世界中の海を舞台としたネイチャードキュメンタリー。
ガラパゴスのウミイグアナから始まり、日本海、大西洋、オーストラリア、アラスカ、北極海、南極、世界に1台しかないというステディカムによる驚異の撮影技術。

幻想的に見えるほど美しいクラゲの群れ、輝くように光る魚群とそこで狩りをするイルカやエイ(マンタ)、サメ、海鳥の流線型でシャープな美しさ、そしてスピード感。
クジラの有名な歌、そして圧倒的な大きさ(なんて人はちっちゃい)存在感を味わえるのは、スクリーンだからこそですね。
海面に漂う布のようなムラサキダコ、バキュームカーのように水草を食べるジュゴンなど、初めて見る映像もありましたが、ネイチャードキュメンタリーを見慣れていると、事実という意味では、実は新鮮味がないのですが、その映像美、迫力がとにかく素晴らしい。
そこに人がいて、カメラがあることを忘れて見入ってしまいます。

著名な俳優であり、「WATARIDORI」を製作したジャック・ペラン監督作品。
ストーリーらしいストーリーもなく(あるようでないというべきか)、くどすぎる解説もなく、純粋に映像を楽しむには、いい映画でした。

しかし…と、やはり付け加えるべきなんでしょうね。
エンドタイトルに、かの有名なシー・シェパードの名があり、クジラ漁などを批判しているとありますが、私はさほど気になりませんでした。
残酷に見えるフカヒレを切り取られたサメのシーンは、実はロボット(?)らしいですが、そこまで作って残酷さを訴えるべきなのかは、かなり疑問。

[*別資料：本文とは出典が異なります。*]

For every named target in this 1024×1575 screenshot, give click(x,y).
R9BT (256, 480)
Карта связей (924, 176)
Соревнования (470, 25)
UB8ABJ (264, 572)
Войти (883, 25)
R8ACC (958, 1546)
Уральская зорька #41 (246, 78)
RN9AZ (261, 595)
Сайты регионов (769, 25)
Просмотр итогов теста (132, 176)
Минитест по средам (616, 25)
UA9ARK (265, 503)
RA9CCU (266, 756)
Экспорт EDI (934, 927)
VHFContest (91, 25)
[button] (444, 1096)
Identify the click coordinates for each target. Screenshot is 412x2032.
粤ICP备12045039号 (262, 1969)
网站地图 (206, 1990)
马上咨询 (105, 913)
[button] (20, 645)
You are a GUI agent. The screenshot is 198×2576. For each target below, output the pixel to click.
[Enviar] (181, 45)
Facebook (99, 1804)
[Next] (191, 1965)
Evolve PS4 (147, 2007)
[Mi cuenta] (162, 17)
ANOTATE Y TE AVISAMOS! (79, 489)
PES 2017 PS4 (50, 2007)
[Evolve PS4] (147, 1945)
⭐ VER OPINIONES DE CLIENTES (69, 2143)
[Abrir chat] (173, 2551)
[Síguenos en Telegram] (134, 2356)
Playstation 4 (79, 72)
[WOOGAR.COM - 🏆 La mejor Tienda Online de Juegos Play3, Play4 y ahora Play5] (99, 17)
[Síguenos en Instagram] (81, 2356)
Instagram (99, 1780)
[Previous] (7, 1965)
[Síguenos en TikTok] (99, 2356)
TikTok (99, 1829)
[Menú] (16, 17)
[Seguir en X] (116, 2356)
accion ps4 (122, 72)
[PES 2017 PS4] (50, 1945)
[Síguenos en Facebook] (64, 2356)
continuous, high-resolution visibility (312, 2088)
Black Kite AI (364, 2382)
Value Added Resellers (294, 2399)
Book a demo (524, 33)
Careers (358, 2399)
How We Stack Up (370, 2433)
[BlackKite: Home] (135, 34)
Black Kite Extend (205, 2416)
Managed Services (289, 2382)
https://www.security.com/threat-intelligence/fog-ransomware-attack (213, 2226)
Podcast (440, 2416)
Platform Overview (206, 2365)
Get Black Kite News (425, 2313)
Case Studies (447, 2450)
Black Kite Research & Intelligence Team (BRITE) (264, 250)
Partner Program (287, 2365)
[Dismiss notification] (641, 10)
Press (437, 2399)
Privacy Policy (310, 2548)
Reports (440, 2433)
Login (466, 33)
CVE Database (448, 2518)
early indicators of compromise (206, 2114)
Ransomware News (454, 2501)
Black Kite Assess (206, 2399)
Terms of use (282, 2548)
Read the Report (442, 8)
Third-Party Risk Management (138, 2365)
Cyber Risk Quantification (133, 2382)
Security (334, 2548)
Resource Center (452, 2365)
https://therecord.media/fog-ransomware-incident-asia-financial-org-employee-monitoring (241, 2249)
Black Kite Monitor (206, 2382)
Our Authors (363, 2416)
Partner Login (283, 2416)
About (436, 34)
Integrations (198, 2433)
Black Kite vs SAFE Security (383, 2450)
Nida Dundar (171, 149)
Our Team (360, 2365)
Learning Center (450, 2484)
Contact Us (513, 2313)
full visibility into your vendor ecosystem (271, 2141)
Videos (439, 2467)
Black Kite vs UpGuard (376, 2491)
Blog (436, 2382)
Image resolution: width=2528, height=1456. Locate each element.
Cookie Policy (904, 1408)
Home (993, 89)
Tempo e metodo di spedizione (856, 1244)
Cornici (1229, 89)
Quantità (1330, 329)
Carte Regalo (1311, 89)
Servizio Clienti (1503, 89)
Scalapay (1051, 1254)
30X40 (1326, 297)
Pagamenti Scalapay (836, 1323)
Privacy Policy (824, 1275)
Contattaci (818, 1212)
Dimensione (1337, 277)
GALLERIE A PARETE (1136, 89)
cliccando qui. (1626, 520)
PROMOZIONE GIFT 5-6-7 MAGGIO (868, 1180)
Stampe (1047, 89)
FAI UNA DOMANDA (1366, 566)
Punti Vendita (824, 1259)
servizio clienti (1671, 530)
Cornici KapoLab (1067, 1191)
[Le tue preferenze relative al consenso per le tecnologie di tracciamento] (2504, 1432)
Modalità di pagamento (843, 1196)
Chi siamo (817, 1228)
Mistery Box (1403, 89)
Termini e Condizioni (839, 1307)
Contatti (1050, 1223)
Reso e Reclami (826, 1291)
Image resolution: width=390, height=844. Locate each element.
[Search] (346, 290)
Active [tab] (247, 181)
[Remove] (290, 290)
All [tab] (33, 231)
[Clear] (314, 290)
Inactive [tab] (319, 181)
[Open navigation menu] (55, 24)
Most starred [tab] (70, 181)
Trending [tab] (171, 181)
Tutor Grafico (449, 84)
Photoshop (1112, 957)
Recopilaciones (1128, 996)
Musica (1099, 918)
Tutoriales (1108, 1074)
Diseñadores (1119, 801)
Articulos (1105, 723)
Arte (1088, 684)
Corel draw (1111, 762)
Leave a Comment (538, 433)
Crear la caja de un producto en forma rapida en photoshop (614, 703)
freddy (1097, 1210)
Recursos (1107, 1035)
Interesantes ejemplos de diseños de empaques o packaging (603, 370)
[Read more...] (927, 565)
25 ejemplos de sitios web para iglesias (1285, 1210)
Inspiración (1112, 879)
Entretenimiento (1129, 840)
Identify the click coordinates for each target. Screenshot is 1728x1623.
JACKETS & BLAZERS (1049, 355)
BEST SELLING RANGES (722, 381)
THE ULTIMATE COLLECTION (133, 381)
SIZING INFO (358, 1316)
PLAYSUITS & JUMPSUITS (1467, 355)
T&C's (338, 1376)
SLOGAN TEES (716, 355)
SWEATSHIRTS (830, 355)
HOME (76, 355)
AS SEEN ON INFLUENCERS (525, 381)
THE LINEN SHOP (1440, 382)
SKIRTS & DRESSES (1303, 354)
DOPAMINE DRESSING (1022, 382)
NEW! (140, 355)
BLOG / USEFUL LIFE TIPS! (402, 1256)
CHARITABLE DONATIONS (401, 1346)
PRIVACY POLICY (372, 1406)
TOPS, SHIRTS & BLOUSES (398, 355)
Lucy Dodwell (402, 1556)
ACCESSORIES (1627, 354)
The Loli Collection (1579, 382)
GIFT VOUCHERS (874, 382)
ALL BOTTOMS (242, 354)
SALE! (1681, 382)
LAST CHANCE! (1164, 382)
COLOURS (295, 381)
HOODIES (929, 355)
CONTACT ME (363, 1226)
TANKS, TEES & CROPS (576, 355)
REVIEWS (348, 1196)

そういえば、なにかと比較されそうな2008年公開の「earth」では環境保護を訴えるメッセージ性がくどくて、映像は素晴らしいけれど、説教めいた後味に抵抗をおぼえた私。
そんな見方をする私は、少し邪道なのかもしれませんが、「オーシャンズ」にしろ「earth」にしろ、この圧倒的美しくて迫力ある映像を見たら、自然界に畏敬の念を抱かないのだろうか?
畏敬の念を抱くことがあるならば、そこを汚したり、むやみに侵入して生態系を壊すようなことはしないのでは?…と思うのですが。
自然を守る…という上から目線や、自然保護と言いつつ人にとって都合のいい管理の概念よりよほど健全だと思う私は、やはり少数派なのかもしれません。

いずれにしても、空を飛ぶように泳ぐ海の生き物たちの姿が美しくかっこいいこといったら、それだけでも見る価値はありました。